Diffusion experiments were performed to study OHHL diffusion from the sender colonies to the receiver colonies. The colonies were placed in a hexagonal grid pattern such that every colony can have zero, one, two or three mine colonies adjacent to it. Depending on the number of mines around a non-mine colony, more OHHL will be processed in the receiver colonies due to the higher number of mines. 1.5μl of the receiver and sender cultures were plated according to a hexagonal grid pattern on an agar plate. We then investigated the diffusion patterns by scanning the plate with a molecular imaging software. Images of the GFP fluorescence were taken at time intervals of 1.5hours after first detection of fluorescence. Images taken after 11 hours showed GFP saturation.

The picture to the right shows the scanned image of GFP fluorescence after 11 hours of incubation. The green circles mark the mine colonies. The receiver colonies are those that process the OHHL that diffused from the sender colonies. The difference in fluorescence in the receiver colonies correlates directly to the number of adjacent mine colonies. The data from this experiment shows almost complete agreement with the spatio-temporal model.

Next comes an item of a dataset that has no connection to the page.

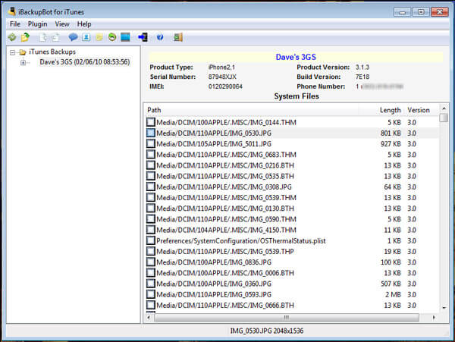Open the contacts person icon

pos(86,36)
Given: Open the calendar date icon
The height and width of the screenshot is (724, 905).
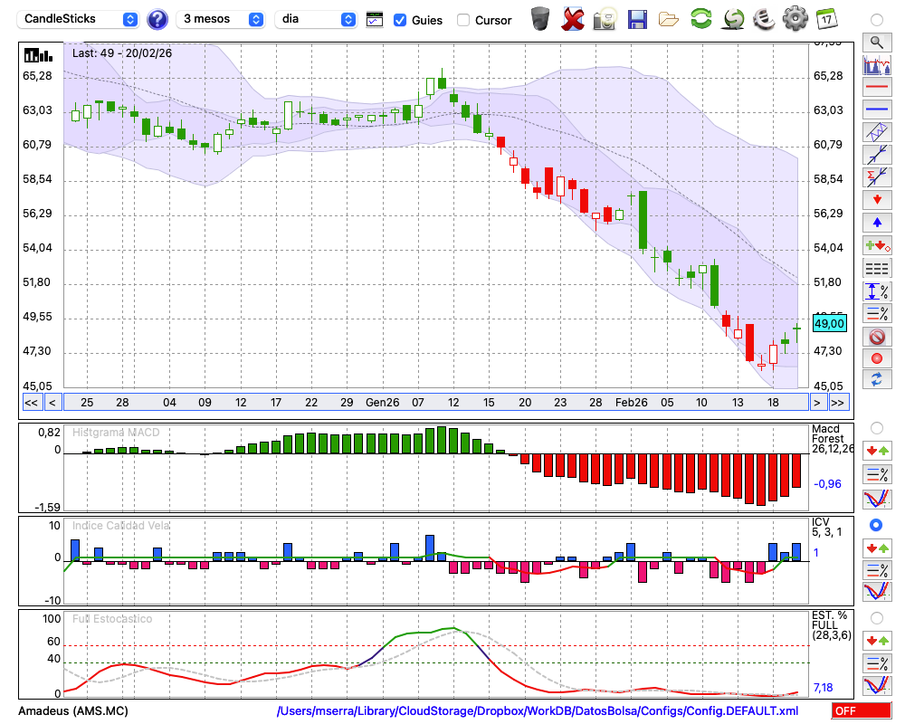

GFP grid tests with sender cells and mutated pluxR promoter receiver constructs

Figure 2: Scanned image of GFP fluorescence in a hexagonal grid with sender cells in green and mutant pLux GFP receiver cells

The wild-type plux promoter was mutated through site-saturation mutagenesis to achieve different high-pass filters with varying OHHL sensitivities. The OHHL sensitivity of the mutated promoter was compared with the wild-type promoter with grid tests as described above. From the grid tests, it observed that the OHHL sensitivity was too low with respect to wild-type. No induction of the GFP receiver was observed even after 21 hours of incubation. The model predicted that expression was seen after 15hours. These results can be viewed [here].
The OHHL sensitivity was too low and hence additional tests were carried out for more promoter mutants by back mutating to the wild-type, in order to recover some sensitivity.


Optimization of LuxR production regulation to reduce basal reporter activation

Figure 3: Strategies to reduce basal LuxR expression using positive feedback loops.


Already with the GFP reporter we encountered leakiness in the absence of OHHL. We tested the GFP expression of different constructs in liquid culture over time and could show that most of the leakiness comes from activation of the pLux promoter of LuxR alone, meaning in the absence of OHHL (Figure 3). Expecting the hydrolase reporter system to be even more sensitive we designed different strategies to reduce the level of LuxR in the uninduced state.


Figure 4: Strategies to reduce basal LuxR expression using positive feedback loops.